### Exercise objective
Find the line below with "Go up one folder level". Print it and every line after it exactly, through the last line, leaving out the pictures.

### Supplied entries
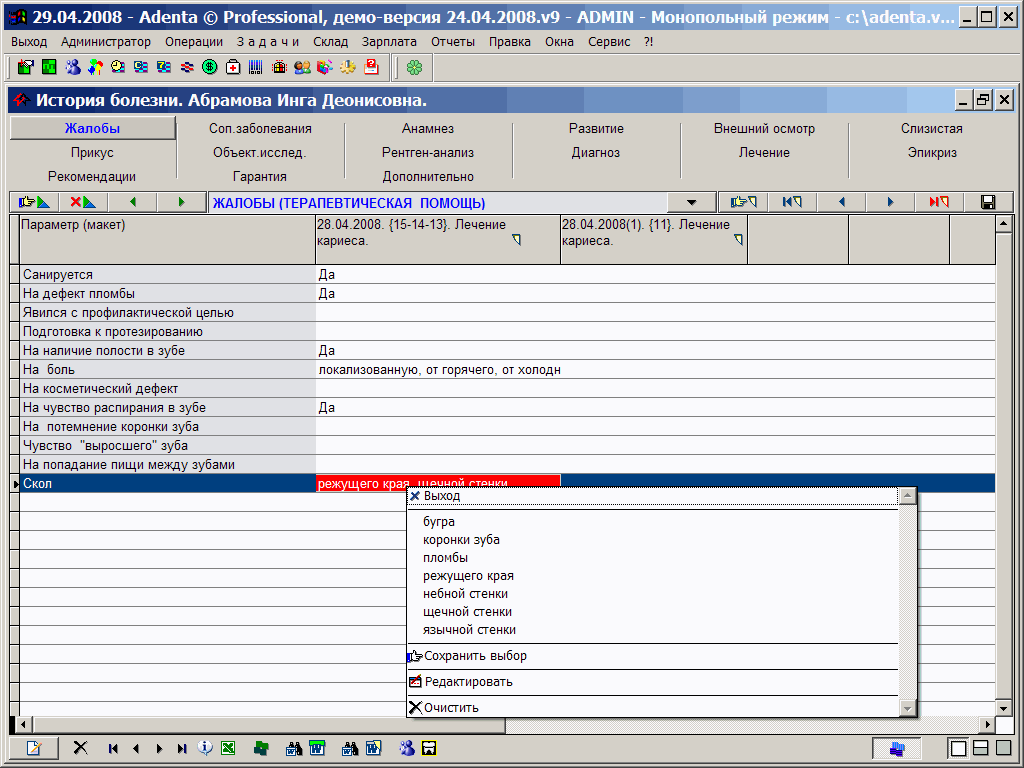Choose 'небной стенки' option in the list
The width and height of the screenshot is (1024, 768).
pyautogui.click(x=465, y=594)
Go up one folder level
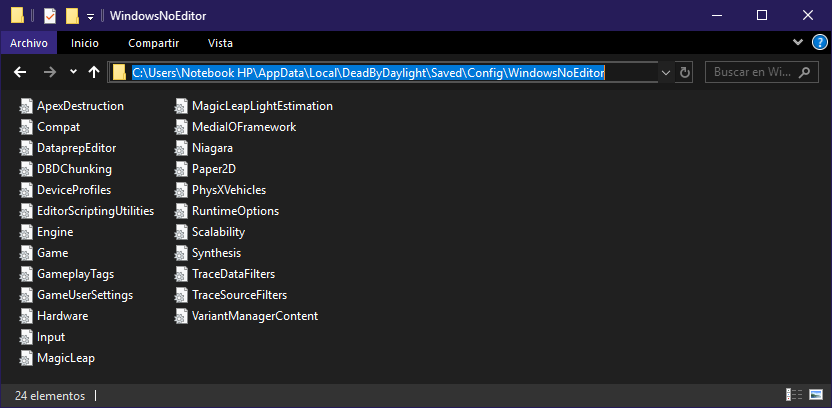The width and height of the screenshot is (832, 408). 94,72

### Finished exercise
Go up one folder level
The width and height of the screenshot is (832, 408). 94,72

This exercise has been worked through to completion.